AUFGABE —
Schreiben Sie den folgenden Bericht über die Übergabe der sterblichen Überreste von vier Geiseln durch die Hamas im Anschluss an seinen letzten Satz weiter.

LESETEXT —
# # # # # # #

Jerusalem (Reuters) – Die Hamas hat die sterblichen Überreste von vier Geiseln übergeben – darunter die zweier kleiner Brüder.
In Chan Junis im Süden des Gazastreifens übernahm ein Team des Internationalen Komitees des Roten Kreuzes (IKRK) am Donnerstag vier schwarze Särge und fuhr sie zu israelischen Soldaten in der Nähe. Sie nahmen die sterblichen Überreste von Kfir und Ariel, ihrer Mutter Schiri Bibas sowie von Oded Lifschitz in Empfang, um sie zurück nach Israel zu bringen. Kfir wurde nur neun Monate alt, Ariel vier Jahre. Sie sind die jüngsten Geiseln, die die Hamas und der mit ihr verbündete Islamische Dschihad bei ihrem überraschenden Angriff auf Israel am 7. Oktober 2023 in den Gazastreifen verschleppt haben. Es ist das erste Mal seit Beginn der Waffenruhe am 19. Januar, dass die Hamas die sterblichen Überreste von Geiseln übergibt.
Der israelische Ministerpräsident Benjamin Netanjahu sagte in einer kurzen Videobotschaft, der Donnerstag werde “ein sehr schwieriger Tag für den Staat Israel. Ein erschütternder Tag, ein Tag der Trauer.”
Der Säugling Kfir wurde mit seinem Bruder, seiner Mutter und seinem Vater Jarden im Kibbuz Nir Os entführt. Im November 2023 teilte die Hamas mit, die Jungen und ihre Mutter seien bei einem israelischen Luftangriff getötet worden. Die israelischen Behörden haben den Tod bislang nicht bestätigt, dies wird auch erst nach einer vollständigen DNA-Untersuchung erwartet. Bis zum Schluss weigerten sich viele in Israel zu glauben, dass die drei tot sind. “Schiri und die Kinder wurden zu einem Symbol”, sagte Jiftach Cohen, ein Bewohner von Nir Os, das bei dem Angriff rund ein Viertel seiner Einwohner verlor – sie wurden getötet oder entführt. “Ich hoffe immer noch, dass sie am Leben sind.”

# # # # # # #

ANGEZEIGTE DATEN —
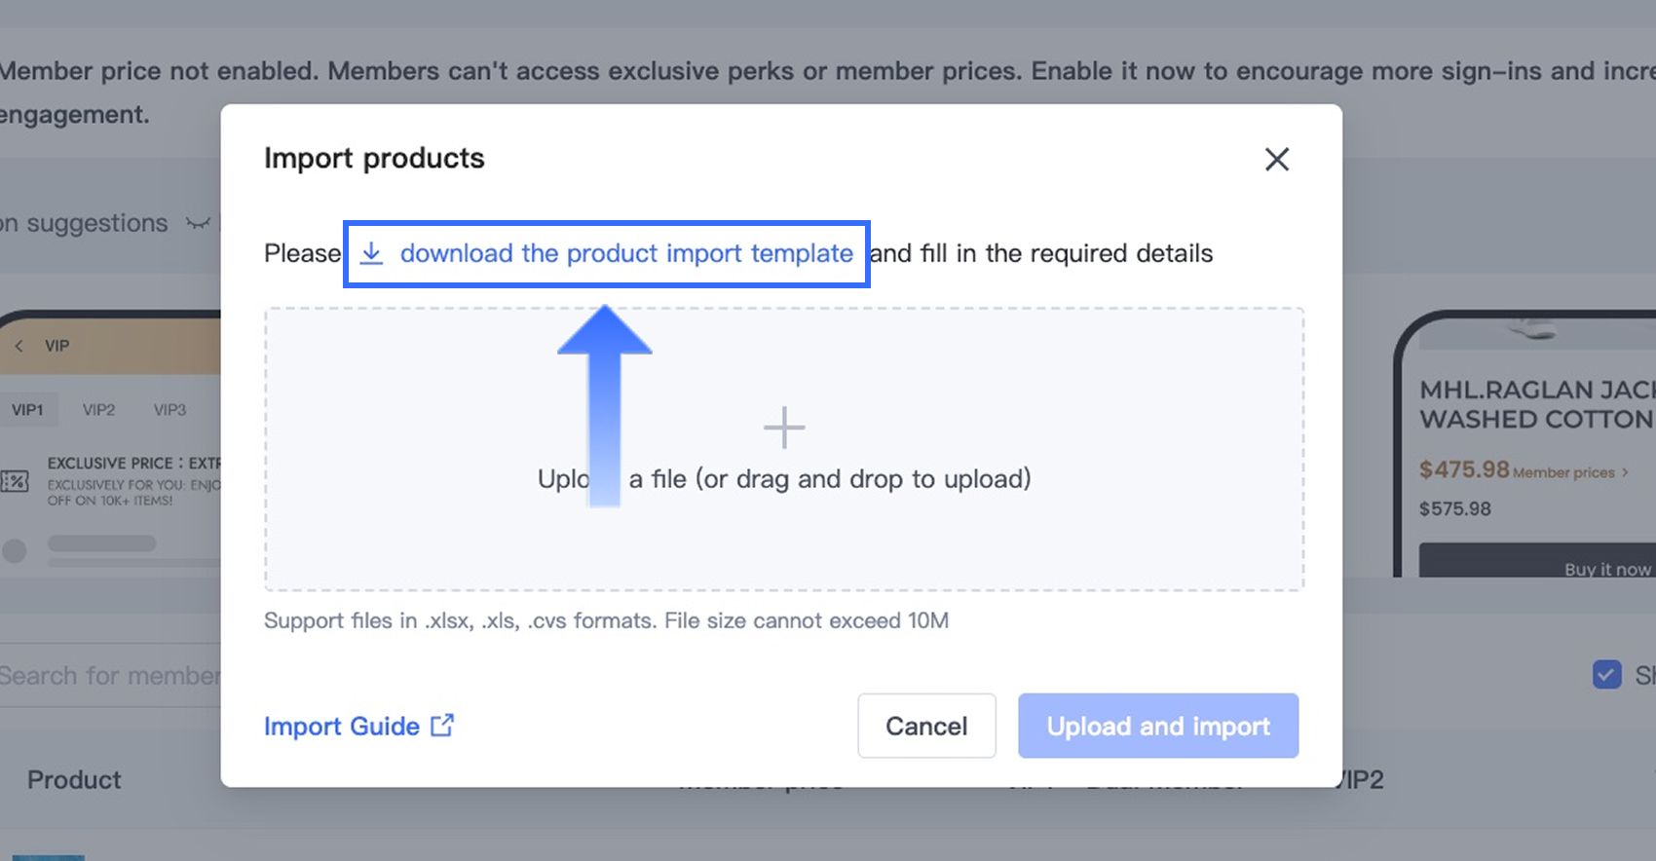The height and width of the screenshot is (861, 1656).
Task: Switch to the VIP3 tab in phone preview
Action: click(169, 410)
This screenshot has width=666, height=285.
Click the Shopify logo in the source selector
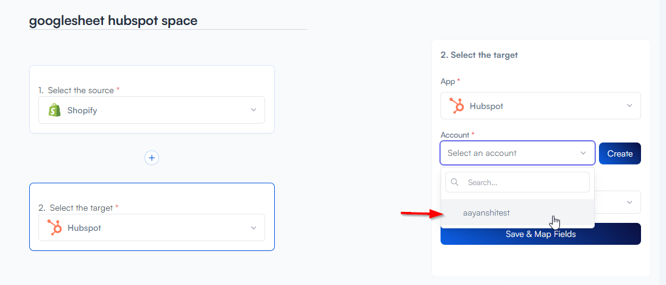point(55,110)
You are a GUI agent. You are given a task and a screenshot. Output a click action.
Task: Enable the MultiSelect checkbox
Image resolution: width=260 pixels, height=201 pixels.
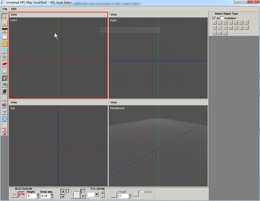tap(222, 18)
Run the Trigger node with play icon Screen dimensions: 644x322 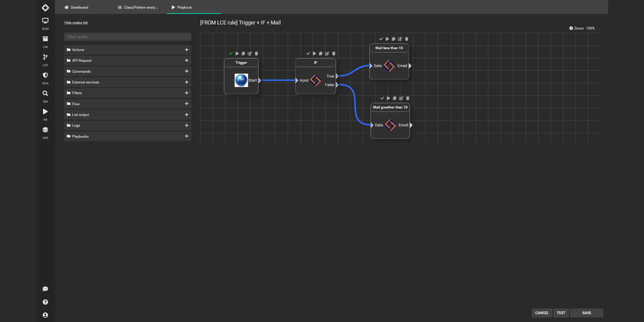point(237,54)
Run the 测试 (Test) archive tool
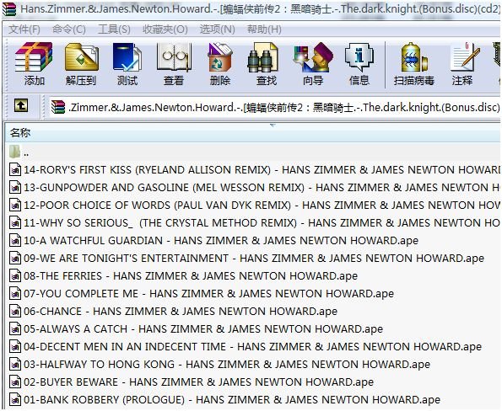The image size is (502, 411). pyautogui.click(x=127, y=64)
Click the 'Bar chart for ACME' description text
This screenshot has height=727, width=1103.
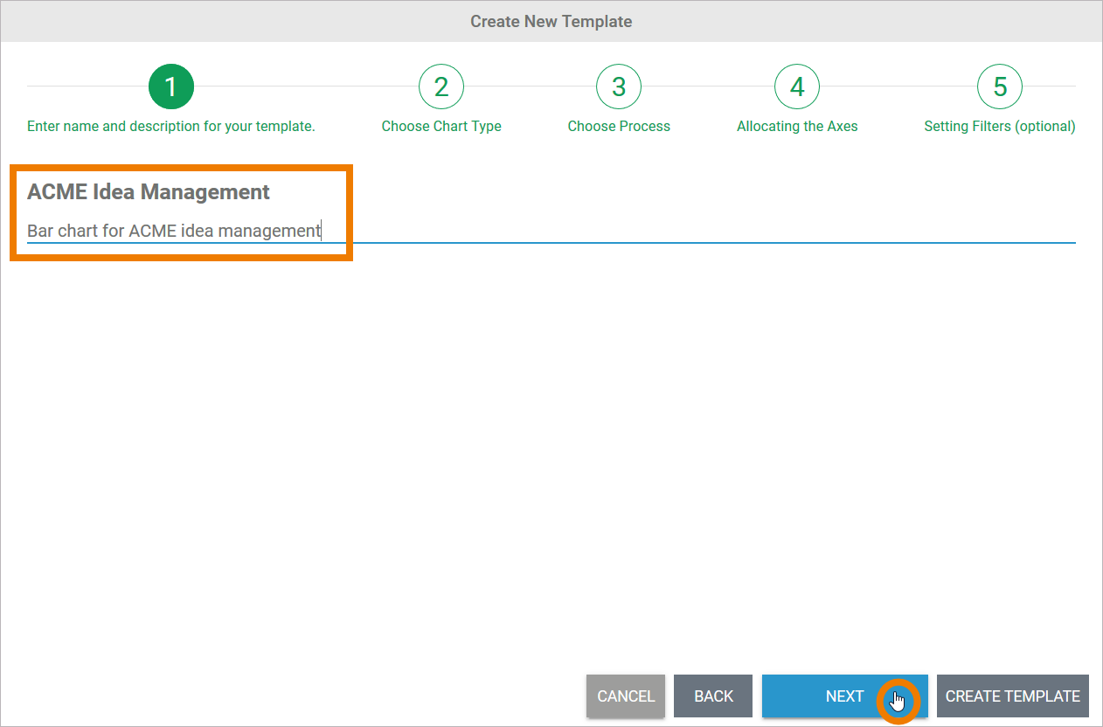(174, 231)
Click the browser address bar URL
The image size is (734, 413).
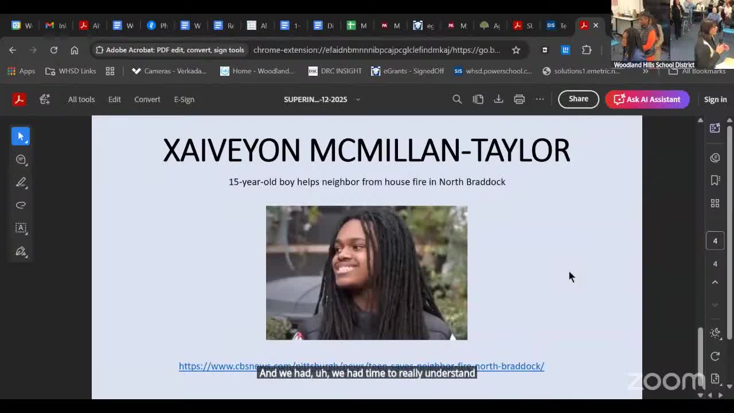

# # # # # # #

ANTWORTBEREICH —
Jarden Bibas wurde in diesem Februar von der Hamas freigelassen. Seine Familie erklärte diese Woche, ihre “Reise sei nicht zu Ende”, bis sie eine endgültige Bestätigung darüber erhalten haben, was mit den Jungen und ihrer Mutter passiert ist.
Auch Lifschitz, ein 83 Jahre alter früherer Journalist, wurde aus dem Kibbuz Nir Os, den er mitbegründet hatte, verschleppt. Seine Frau Jochewed – damals 85 Jahre alt – wurde zusammen mit ihm entführt und zwei Wochen später mit einer anderen älteren Frau freigelassen. Lifschitz hatte in einem Meinungsartikel für die linksliberale Zeitung “Haaretz” im Januar 2019 Netanjahus Politik in Bezug auf die Hamas und den Gazastreifen kritisiert. “Er ist kein Verteidiger Israels”, schrieb Lifschitz damals mit Blick auf Netanjahu. Er warf dem konservativen Politiker unter anderem dessen strikte Ablehnung der Zwei-Staaten-Lösung vor.
AM SAMSTAG SOLLEN SECHS GEISEL FREIKOMMEN
In Chan Junis versammelten sich Hunderte Menschen in der Winterkälte, um die Übergabe der Särge zu beobachten. Bewaffnete Hamas-Kämpfer waren vor Ort. Einer von ihnen stand neben einem Plakat, auf dem ein Mann über in israelische Flaggen gehüllten Särgen stand. Statt Beinen hatte er Baumwurzeln im Boden, was darauf hindeutete, dass das Land den Palästinensern gehört. Auf dem Plakat war zu lesen: “Die Rückkehr des Krieges = Die Rückkehr eurer Gefangenen in Särgen”. Ein großes Plakat hing am Ort der Übergabe. Es zeigte Netanjahu als Vampir, der sich über die Fotos der vier Geiseln beugt. Darauf prangte der Schriftzug: “Der Kriegsverbrecher Netanjahu & seine Nazi-Armee haben sie mit Raketen aus zionistischen Kampfflugzeugen getötet.”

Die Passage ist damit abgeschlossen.